Entre los cinco artistas fundadores celebramos con especial cariño a dos que forman parte también de nuestra galería virtual: Estela Milán y Humberto Costa, cuya obra ya habita nuestros caminos y ahora se despliega con renovada vitalidad en este espacio compartido. Junto a ellos, Pablo Henríquez, Jorge “Pato” Marún y Graciela Manzano Aguil completan un grupo diverso y potente, que da identidad a una sala llamada a convertirse en faro para los visitantes del centro sanjuanino.
La ubicación privilegiada de ABROJO —dos frentes abiertos al público, en pleno corazón del shopping— hace de la galería un lugar vivo, accesible, donde el arte se ofrece sin mediaciones, invitando al transeúnte curioso a detenerse y entrar.

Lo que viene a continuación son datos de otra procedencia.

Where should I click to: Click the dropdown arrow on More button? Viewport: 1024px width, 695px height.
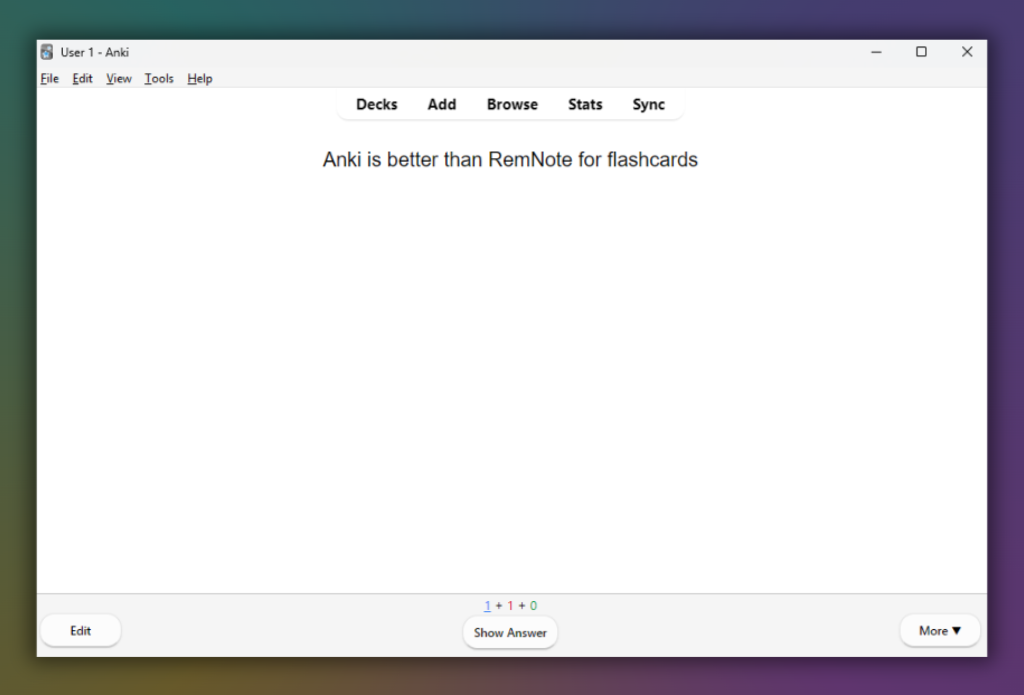tap(956, 630)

El cuidado en el montaje, la prolijidad en cada detalle y, sobre todo, la calidad de los artistas que la conforman, auguran un espacio donde el encuentro con la belleza será cotidiano.
Para Arte de San Juan, es motivo de alegría profunda ver crecer la red de lugares destinados a mostrar el rico acervo artístico de nuestra provincia. No se trata solo de una sala más, sino de un paso en ese movimiento cultural que en los últimos años ha dado a San Juan una energía comparable —como alguna vez se escribió con acierto desde Mendoza— a la de la “Berlín del oeste argentino”.

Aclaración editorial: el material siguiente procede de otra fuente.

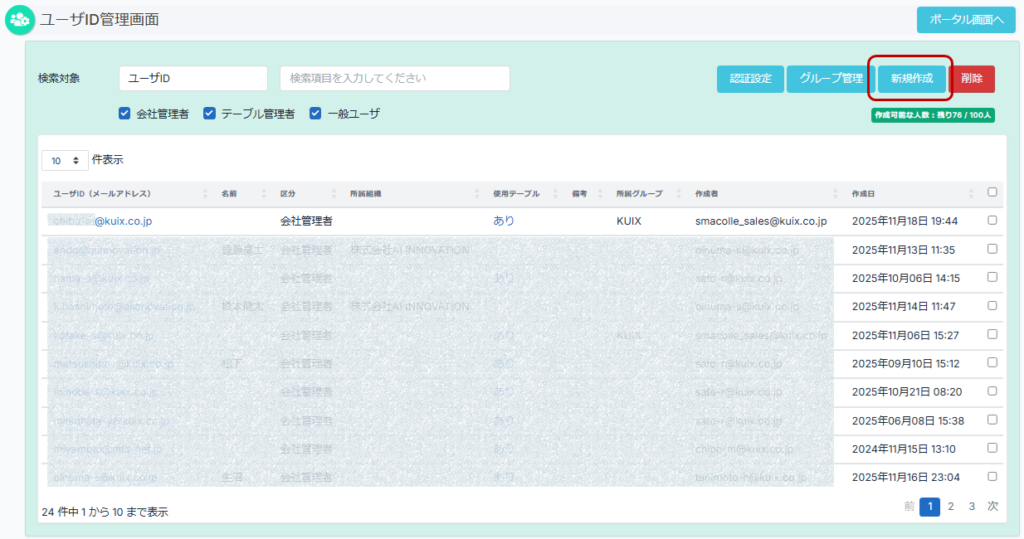The height and width of the screenshot is (539, 1024).
Task: Open グループ管理 group management
Action: pyautogui.click(x=830, y=79)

Porque cuando el arte se multiplica en espacios, se multiplica también en voces, en abrazos y en posibilidades. Y cada nuevo punto de encuentro nos recuerda que el arte no es un territorio para dividirse, sino un camino que se expande cuando lo caminamos juntos.
Acercarse a Abrojo es más que visitar una galería: es entrar en un espacio vivo donde el arte respira con cada trazo y con cada gesto creativo. Allí, entre paredes luminosas y obras que dialogan con la mirada, se abre la posibilidad de un encuentro profundo, casi íntimo, con los artistas y sus universos. Los invitamos a recorrerla, a dejarse envolver por esa energía compartida y a descubrir, en primera persona, la fuerza y la belleza del arte sanjuanino que florece cuando se vive en comunidad.